They don’t say that it takes money to make money for no reason, because the fact is, it does. But for the entrepreneur, that often results in a Catch-22 situation: If you have no money in the first place, how do you start the cycle?
Get a loan, of course.
But that often seems easier said than done too, especially if you run a new startup. The fact is, of all of the loans that a bank can make, lending to an unproven new business is just about one of the riskiest. After all, a startup has no track record, no customers, likely little collateral, and no history of repaying loans on time. So what is the entrepreneur to do?
Reduce the risk, that’s what. The good news is that banks want to lend you money. Yes, you read that right – they want to lend you money. That is their business, and that is how they make a profit. So given that, it is your job to make it easy for them to say yes, and you do that by showing that either your startup plan, or your existing business, is a sound financial investment.
1. Have concrete financials: Whether it is in your business plan (see below) or your P&L statement, or what have you, you impress a banker by showing that your business is on sound financial footing, has the potential for solid growth, and that you run a tight ship.

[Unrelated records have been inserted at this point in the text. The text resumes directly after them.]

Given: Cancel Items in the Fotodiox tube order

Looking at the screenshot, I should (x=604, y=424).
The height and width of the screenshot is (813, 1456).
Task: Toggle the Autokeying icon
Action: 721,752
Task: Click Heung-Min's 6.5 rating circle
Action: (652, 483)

Second, your financial projections going forward need to be equally realistic and reality-based. There are few things that you can do worse than to show a lender a bunch of pie-in-the-sky projections.
Finally, you need to be able to show that your loan requirements make sense. Why do you need the amount you are requesting, and how / when will you pay it back? You better be able to easily handle those sorts of questions.
2. Have a solid business plan: Anyone investing in your business, be it a bank, a VC, an angel investor, or Uncle Paul, will want to see your plan. Where are you headed, how will you get there, what are the obstacles, and how much will it all cost? That is what your business plan must address.
3. Get a D&B D-U-N-S® number: This tells everyone that you know what you are doing. For example, the U.S. government and financial institutions require you to have a D-U-N-S® Number in order to apply for a loan.
4. Prepare a dynamite loan package: Anything you can share that casts your business in a good light helps: Clippings, contracts, letters of recommendation, client lists, etc.
5. Get to know your banker: It may seem as if getting a business loan is an impersonal, metric-driven process, but it is not. Relationships count, so get out there and create some.